Tam o sırada EYT mağduru olduğunu bildiğim fanatik AKP'li, başka bir arkadaş bodoslama söze girdi.
Gevrek gevrek güldü:
- Belediyecilik Ak Parti'nin işi. Son Başbakan, eski Meclis Başkanı Binali Bey'e neden vermedin?
Ben de merakla bekliyorum ne diyecek diye.
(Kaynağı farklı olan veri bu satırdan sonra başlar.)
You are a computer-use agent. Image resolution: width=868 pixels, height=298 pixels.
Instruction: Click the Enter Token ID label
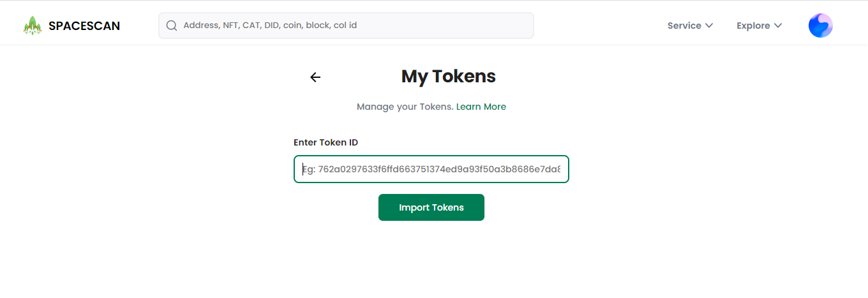326,142
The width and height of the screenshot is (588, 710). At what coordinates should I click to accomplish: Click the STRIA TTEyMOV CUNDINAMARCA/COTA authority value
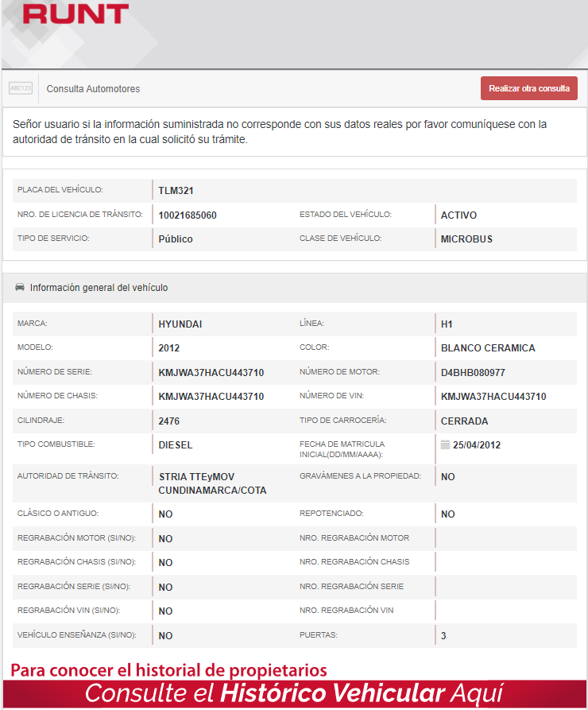212,483
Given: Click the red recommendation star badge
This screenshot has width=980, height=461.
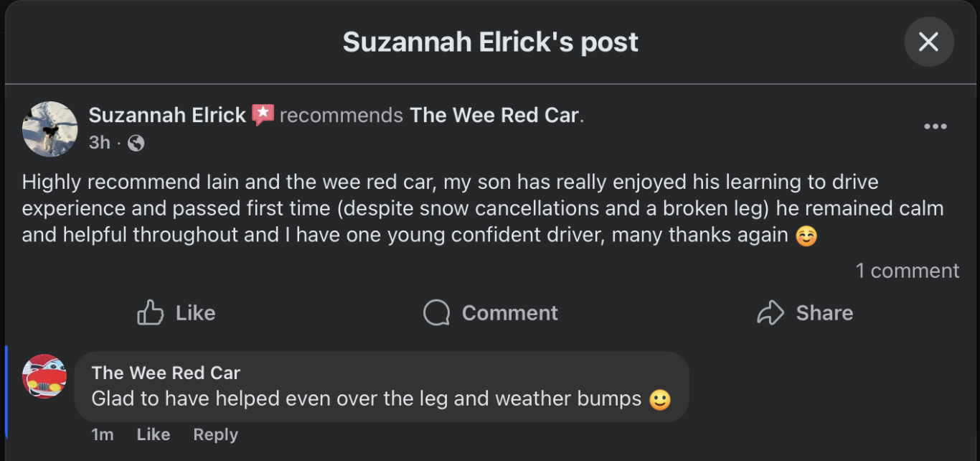Looking at the screenshot, I should pos(263,115).
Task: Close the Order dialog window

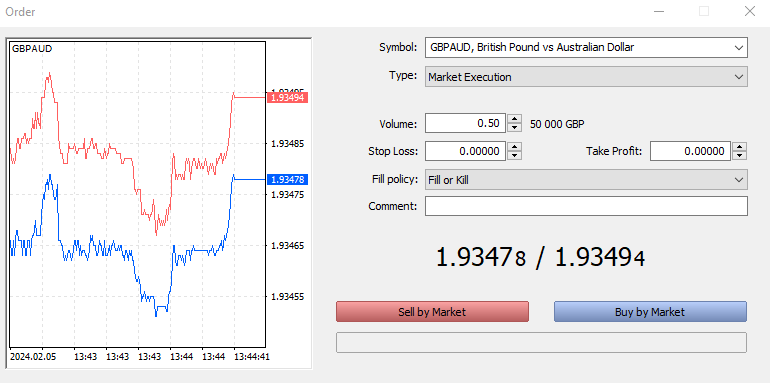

Ülkücü arkadaş sakince sordu:
- Birinin soyadı Yıldırım, diğerinin İmamoğlu değil mi?
- Evet.
- "Hangisinin soyadı Müslümanlığı çağrıştırıyor."
Yanıt beklemeden devam etti:
- Elhamdülillah Müslümanım bu yüzden de oyum İmamoğlu'na gitti!
AKP'li arkadaş direkt error verdi! Karanlıkta gözüne ışık tutulmuş tavşan gibi kala kaldı.
Ak Partili birine onların argümanlarıyla cevap verince nutku tutulmuştu.
Bu arada ben de dudağımı ısırıyorum kahkaha atmamak için.
***
İşte Mevlüt Uysal'ın iddiaları bana yukarıdaki konuşmayı hatırlattı.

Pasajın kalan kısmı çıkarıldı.